Our Silver-filled wire products are 1/10 silver filled. This fraction indicates how much precious metal is bonded to the substrate. Our 1/10 wire contains 10% sterling silver by weight. The substrate in our silver-filled is a red brass alloy (CDA#220). Silver-filled, like gold-filled, consists of precious metal bonded onto a base metal substrate.

Stainless Steel

"Stainless" steel is an alloy developed in the early 1900's that contains over 10% chromium. Nickel and other metals with corrosion resistance properties are also added to the steel to create a range of alloys that are stain resistant and used in a wide range of products, including cookware, aircraft parts and jewelry components. This range of alloys has also been referred to a "Surgical Steel" and previously used as a hypoallergenic replacement for copper based components, particularly body piercings, like ear wires or posts in earrings. Concern over allergic reactions to the nickel content in some stainless steels has encouraged jewelry manufactures to substitute completely hypoallergenic titanium ear posts.

Tarnish

When metals tarnish (discolor with grey, brown or black spots or streaks) a thin layer of the metal is actually combining with oxygen and other chemicals in the air or water to form oxides of the metal surface. The most common tarnishing is caused by simple contact with air. Sulfur and other natural elements are the cause. An extreme example can be seen if silver or copper jewelry is worn into a natural sulfur hot spring. Tarnish on TierraCast's plated silver parts is a result of having been plated with .999 fine silver, which forms a yellow-tan oxide. In comparison, most sterling silver forms a grey-blue oxide more commonly recognized. Protective coatings are often applied to metal parts in an attempt to inhibit this process. They can be more or less effective depending on how successfully they isolate the metal from contact with other substances, including contact with the skin. These coatings usually have a short life and are easily scratched or worn off.

Titanium

A strong light weight metal used in surgical implants and industrial uses where corrosion resistance is required.
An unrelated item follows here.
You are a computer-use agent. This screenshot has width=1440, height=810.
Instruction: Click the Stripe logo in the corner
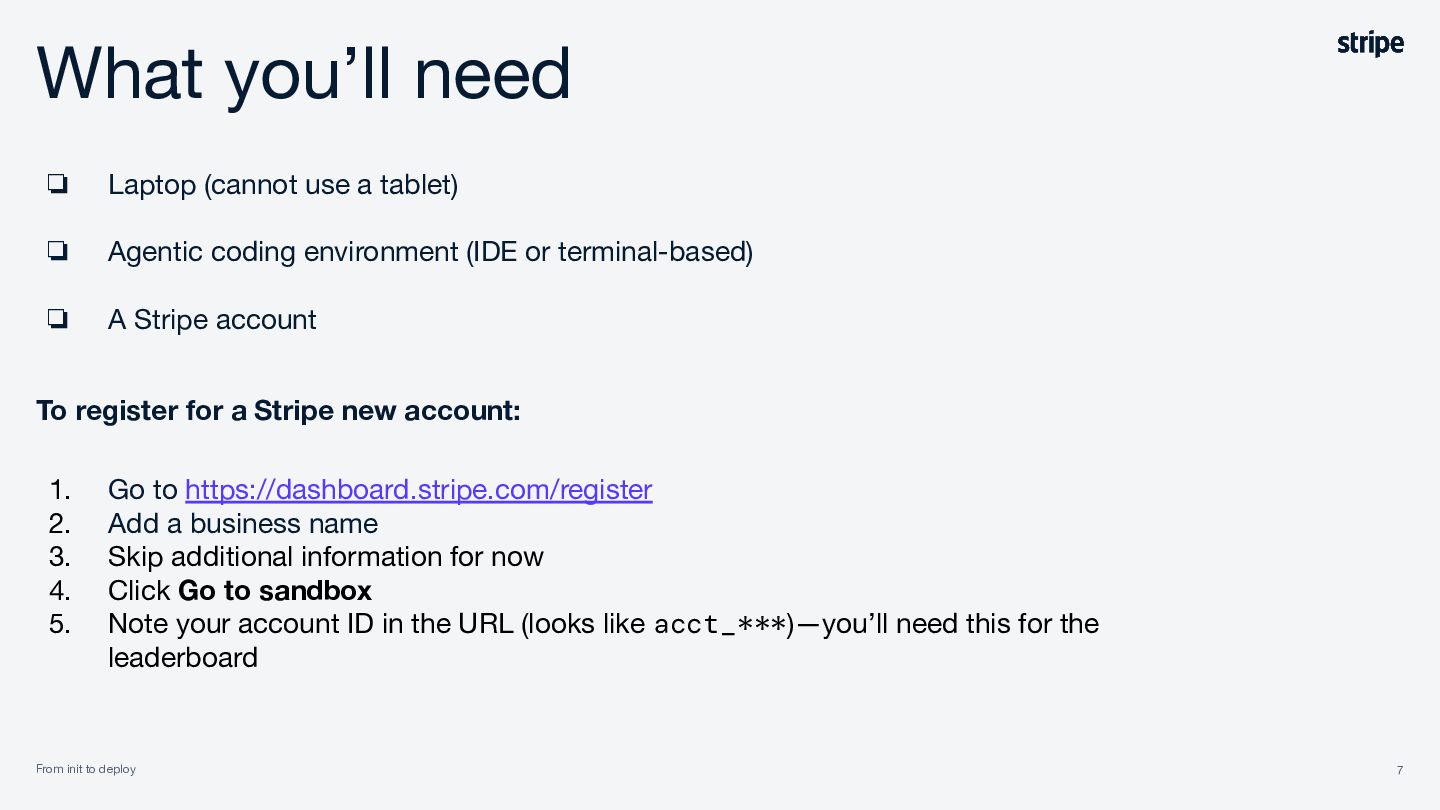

Titanium alloys are used in everything from jewelry items where its hypoallergenic properties virtually eliminate adverse reactions, to airplane parts where strength and heat resistance are crucial. Like niobium, the surface of titanium can be transformed through anodizing, which can create a range of bright colors without dyes or paints.

Troy Ounce

The customary unit of weight for precious metals and, through its division into carats, the foundation of the weight system for gemstones. 151.5 carats equal one troy ounce. One troy ounce (ozt) is equal to 31.1 grams, or roughly 10% more than an avoirdupois ounce.